Output the full listing exactly.

+++ Data

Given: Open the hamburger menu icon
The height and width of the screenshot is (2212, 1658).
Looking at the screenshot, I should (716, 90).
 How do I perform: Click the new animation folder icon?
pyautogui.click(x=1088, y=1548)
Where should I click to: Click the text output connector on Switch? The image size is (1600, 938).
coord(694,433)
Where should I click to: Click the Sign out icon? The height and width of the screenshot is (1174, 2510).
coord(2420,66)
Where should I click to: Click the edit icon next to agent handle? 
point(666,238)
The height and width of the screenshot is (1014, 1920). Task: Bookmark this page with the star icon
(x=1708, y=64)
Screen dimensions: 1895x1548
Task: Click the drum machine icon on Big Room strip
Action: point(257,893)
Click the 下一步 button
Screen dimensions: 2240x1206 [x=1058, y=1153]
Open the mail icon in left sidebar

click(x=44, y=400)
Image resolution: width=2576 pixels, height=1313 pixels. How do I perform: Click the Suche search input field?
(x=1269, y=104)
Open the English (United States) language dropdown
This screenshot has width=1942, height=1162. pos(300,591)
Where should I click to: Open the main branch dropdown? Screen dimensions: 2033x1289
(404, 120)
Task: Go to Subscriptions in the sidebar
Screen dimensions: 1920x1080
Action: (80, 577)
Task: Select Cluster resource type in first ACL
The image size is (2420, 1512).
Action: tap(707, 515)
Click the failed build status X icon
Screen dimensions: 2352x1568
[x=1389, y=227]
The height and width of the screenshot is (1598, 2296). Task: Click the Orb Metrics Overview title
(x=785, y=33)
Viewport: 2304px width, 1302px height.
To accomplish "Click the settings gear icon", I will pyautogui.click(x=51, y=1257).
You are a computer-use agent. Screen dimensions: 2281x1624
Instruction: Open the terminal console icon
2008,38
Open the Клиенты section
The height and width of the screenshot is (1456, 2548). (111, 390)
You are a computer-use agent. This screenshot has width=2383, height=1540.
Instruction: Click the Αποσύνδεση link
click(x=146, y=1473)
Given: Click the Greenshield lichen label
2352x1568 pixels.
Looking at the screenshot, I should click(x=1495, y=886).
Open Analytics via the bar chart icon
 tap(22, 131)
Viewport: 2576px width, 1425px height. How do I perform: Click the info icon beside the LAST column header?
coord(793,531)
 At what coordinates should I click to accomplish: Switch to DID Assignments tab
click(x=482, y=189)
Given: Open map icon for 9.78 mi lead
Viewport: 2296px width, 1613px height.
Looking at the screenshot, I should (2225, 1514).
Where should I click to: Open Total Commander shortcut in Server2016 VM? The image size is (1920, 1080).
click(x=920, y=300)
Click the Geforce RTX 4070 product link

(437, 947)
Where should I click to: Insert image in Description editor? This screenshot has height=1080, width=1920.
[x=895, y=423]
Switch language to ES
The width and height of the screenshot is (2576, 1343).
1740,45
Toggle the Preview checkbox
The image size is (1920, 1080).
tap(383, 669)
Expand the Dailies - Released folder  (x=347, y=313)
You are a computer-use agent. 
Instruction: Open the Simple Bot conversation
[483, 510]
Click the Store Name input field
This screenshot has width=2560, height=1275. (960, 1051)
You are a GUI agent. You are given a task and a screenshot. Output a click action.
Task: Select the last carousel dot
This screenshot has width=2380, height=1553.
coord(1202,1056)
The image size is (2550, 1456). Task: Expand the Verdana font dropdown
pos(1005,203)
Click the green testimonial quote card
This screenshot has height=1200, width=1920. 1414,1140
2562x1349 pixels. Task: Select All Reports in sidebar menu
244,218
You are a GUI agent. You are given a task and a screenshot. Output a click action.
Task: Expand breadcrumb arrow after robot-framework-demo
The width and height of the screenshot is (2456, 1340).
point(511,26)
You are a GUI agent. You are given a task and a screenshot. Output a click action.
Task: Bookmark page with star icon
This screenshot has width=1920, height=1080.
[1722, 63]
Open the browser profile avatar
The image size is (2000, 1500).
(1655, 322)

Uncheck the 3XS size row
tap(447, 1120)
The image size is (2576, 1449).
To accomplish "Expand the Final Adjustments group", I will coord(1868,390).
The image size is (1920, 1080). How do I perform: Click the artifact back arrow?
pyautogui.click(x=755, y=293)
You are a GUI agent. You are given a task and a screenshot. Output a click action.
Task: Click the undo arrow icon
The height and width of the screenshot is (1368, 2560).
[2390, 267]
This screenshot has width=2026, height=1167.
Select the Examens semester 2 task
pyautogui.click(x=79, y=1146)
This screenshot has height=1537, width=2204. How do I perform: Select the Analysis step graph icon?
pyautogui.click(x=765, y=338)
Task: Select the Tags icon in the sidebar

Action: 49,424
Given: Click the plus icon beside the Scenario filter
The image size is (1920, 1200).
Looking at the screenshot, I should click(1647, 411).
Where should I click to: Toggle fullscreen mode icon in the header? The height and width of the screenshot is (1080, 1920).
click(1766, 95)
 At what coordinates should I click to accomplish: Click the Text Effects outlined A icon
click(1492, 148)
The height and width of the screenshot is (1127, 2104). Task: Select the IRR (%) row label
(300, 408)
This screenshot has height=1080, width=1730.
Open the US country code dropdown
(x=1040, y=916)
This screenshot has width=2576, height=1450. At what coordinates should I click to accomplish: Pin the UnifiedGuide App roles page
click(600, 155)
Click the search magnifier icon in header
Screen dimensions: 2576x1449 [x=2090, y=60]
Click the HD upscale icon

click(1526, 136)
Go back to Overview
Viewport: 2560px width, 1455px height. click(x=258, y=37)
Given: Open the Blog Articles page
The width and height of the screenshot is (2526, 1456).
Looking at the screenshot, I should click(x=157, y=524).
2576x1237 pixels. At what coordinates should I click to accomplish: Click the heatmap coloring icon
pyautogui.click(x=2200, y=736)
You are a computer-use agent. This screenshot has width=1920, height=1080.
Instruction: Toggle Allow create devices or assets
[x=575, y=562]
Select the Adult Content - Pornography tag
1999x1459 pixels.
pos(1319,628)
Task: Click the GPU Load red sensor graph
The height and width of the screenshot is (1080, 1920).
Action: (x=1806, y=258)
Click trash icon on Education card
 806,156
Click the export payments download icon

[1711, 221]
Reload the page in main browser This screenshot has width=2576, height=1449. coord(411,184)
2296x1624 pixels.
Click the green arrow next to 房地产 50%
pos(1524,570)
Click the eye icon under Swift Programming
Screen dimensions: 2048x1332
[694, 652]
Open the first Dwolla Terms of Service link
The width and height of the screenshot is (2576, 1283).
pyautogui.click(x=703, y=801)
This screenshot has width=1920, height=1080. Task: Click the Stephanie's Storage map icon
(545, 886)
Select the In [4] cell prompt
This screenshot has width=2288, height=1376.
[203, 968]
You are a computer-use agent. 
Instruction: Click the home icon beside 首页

++++++

◆ Task response:
Given: Open the hamburger menu icon
The height and width of the screenshot is (2212, 1658).
Looking at the screenshot, I should (716, 90).
 How do I perform: Click the new animation folder icon?
pyautogui.click(x=1088, y=1548)
Where should I click to: Click the text output connector on Switch? The image size is (1600, 938).
coord(694,433)
Where should I click to: Click the Sign out icon? The height and width of the screenshot is (1174, 2510).
coord(2420,66)
Where should I click to: Click the edit icon next to agent handle? 
point(666,238)
The height and width of the screenshot is (1014, 1920). Task: Bookmark this page with the star icon
(x=1708, y=64)
Screen dimensions: 1895x1548
Task: Click the drum machine icon on Big Room strip
Action: point(257,893)
Click the 下一步 button
Screen dimensions: 2240x1206 [x=1058, y=1153]
Open the mail icon in left sidebar

click(x=44, y=400)
Image resolution: width=2576 pixels, height=1313 pixels. How do I perform: Click the Suche search input field?
(x=1269, y=104)
Open the English (United States) language dropdown
This screenshot has width=1942, height=1162. pos(300,591)
Where should I click to: Open the main branch dropdown? Screen dimensions: 2033x1289
(404, 120)
Task: Go to Subscriptions in the sidebar
Screen dimensions: 1920x1080
Action: (80, 577)
Task: Select Cluster resource type in first ACL
The image size is (2420, 1512).
Action: tap(707, 515)
Click the failed build status X icon
Screen dimensions: 2352x1568
[x=1389, y=227]
The height and width of the screenshot is (1598, 2296). Task: Click the Orb Metrics Overview title
(x=785, y=33)
Viewport: 2304px width, 1302px height.
To accomplish "Click the settings gear icon", I will pyautogui.click(x=51, y=1257).
You are a computer-use agent. Screen dimensions: 2281x1624
Instruction: Open the terminal console icon
2008,38
Open the Клиенты section
The height and width of the screenshot is (1456, 2548). (111, 390)
You are a computer-use agent. This screenshot has width=2383, height=1540.
Instruction: Click the Αποσύνδεση link
click(x=146, y=1473)
Given: Click the Greenshield lichen label
2352x1568 pixels.
Looking at the screenshot, I should click(x=1495, y=886).
Open Analytics via the bar chart icon
 tap(22, 131)
Viewport: 2576px width, 1425px height. How do I perform: Click the info icon beside the LAST column header?
coord(793,531)
 At what coordinates should I click to accomplish: Switch to DID Assignments tab
click(x=482, y=189)
Given: Open map icon for 9.78 mi lead
Viewport: 2296px width, 1613px height.
Looking at the screenshot, I should (2225, 1514).
Where should I click to: Open Total Commander shortcut in Server2016 VM? The image size is (1920, 1080).
click(x=920, y=300)
Click the Geforce RTX 4070 product link

(437, 947)
Where should I click to: Insert image in Description editor? This screenshot has height=1080, width=1920.
[x=895, y=423]
Switch language to ES
The width and height of the screenshot is (2576, 1343).
1740,45
Toggle the Preview checkbox
The image size is (1920, 1080).
tap(383, 669)
Expand the Dailies - Released folder  (x=347, y=313)
You are a computer-use agent. 
Instruction: Open the Simple Bot conversation
[483, 510]
Click the Store Name input field
This screenshot has width=2560, height=1275. (960, 1051)
You are a GUI agent. You are given a task and a screenshot. Output a click action.
Task: Select the last carousel dot
This screenshot has width=2380, height=1553.
coord(1202,1056)
The image size is (2550, 1456). Task: Expand the Verdana font dropdown
pos(1005,203)
Click the green testimonial quote card
This screenshot has height=1200, width=1920. 1414,1140
2562x1349 pixels. Task: Select All Reports in sidebar menu
244,218
You are a GUI agent. You are given a task and a screenshot. Output a click action.
Task: Expand breadcrumb arrow after robot-framework-demo
The width and height of the screenshot is (2456, 1340).
point(511,26)
You are a GUI agent. You are given a task and a screenshot. Output a click action.
Task: Bookmark page with star icon
This screenshot has width=1920, height=1080.
[1722, 63]
Open the browser profile avatar
The image size is (2000, 1500).
(1655, 322)

Uncheck the 3XS size row
tap(447, 1120)
The image size is (2576, 1449).
To accomplish "Expand the Final Adjustments group", I will coord(1868,390).
The image size is (1920, 1080). How do I perform: Click the artifact back arrow?
pyautogui.click(x=755, y=293)
You are a GUI agent. You are given a task and a screenshot. Output a click action.
Task: Click the undo arrow icon
The height and width of the screenshot is (1368, 2560).
[2390, 267]
This screenshot has width=2026, height=1167.
Select the Examens semester 2 task
pyautogui.click(x=79, y=1146)
This screenshot has height=1537, width=2204. How do I perform: Select the Analysis step graph icon?
pyautogui.click(x=765, y=338)
Task: Select the Tags icon in the sidebar

Action: 49,424
Given: Click the plus icon beside the Scenario filter
The image size is (1920, 1200).
Looking at the screenshot, I should click(1647, 411).
Where should I click to: Toggle fullscreen mode icon in the header? The height and width of the screenshot is (1080, 1920).
click(1766, 95)
 At what coordinates should I click to accomplish: Click the Text Effects outlined A icon
click(1492, 148)
The height and width of the screenshot is (1127, 2104). Task: Select the IRR (%) row label
(300, 408)
This screenshot has height=1080, width=1730.
Open the US country code dropdown
(x=1040, y=916)
This screenshot has width=2576, height=1450. At what coordinates should I click to accomplish: Pin the UnifiedGuide App roles page
click(600, 155)
Click the search magnifier icon in header
Screen dimensions: 2576x1449 [x=2090, y=60]
Click the HD upscale icon

click(1526, 136)
Go back to Overview
Viewport: 2560px width, 1455px height. click(x=258, y=37)
Given: Open the Blog Articles page
The width and height of the screenshot is (2526, 1456).
Looking at the screenshot, I should click(x=157, y=524).
2576x1237 pixels. At what coordinates should I click to accomplish: Click the heatmap coloring icon
pyautogui.click(x=2200, y=736)
You are a computer-use agent. This screenshot has width=1920, height=1080.
Instruction: Toggle Allow create devices or assets
[x=575, y=562]
Select the Adult Content - Pornography tag
1999x1459 pixels.
pos(1319,628)
Task: Click the GPU Load red sensor graph
The height and width of the screenshot is (1080, 1920).
Action: (x=1806, y=258)
Click trash icon on Education card
 806,156
Click the export payments download icon

[1711, 221]
Reload the page in main browser This screenshot has width=2576, height=1449. coord(411,184)
2296x1624 pixels.
Click the green arrow next to 房地产 50%
pos(1524,570)
Click the eye icon under Swift Programming
Screen dimensions: 2048x1332
[694, 652]
Open the first Dwolla Terms of Service link
The width and height of the screenshot is (2576, 1283).
pyautogui.click(x=703, y=801)
This screenshot has width=1920, height=1080. Task: Click the Stephanie's Storage map icon
(545, 886)
Select the In [4] cell prompt
This screenshot has width=2288, height=1376.
[203, 968]
You are a computer-use agent. 
Instruction: Click the home icon beside 首页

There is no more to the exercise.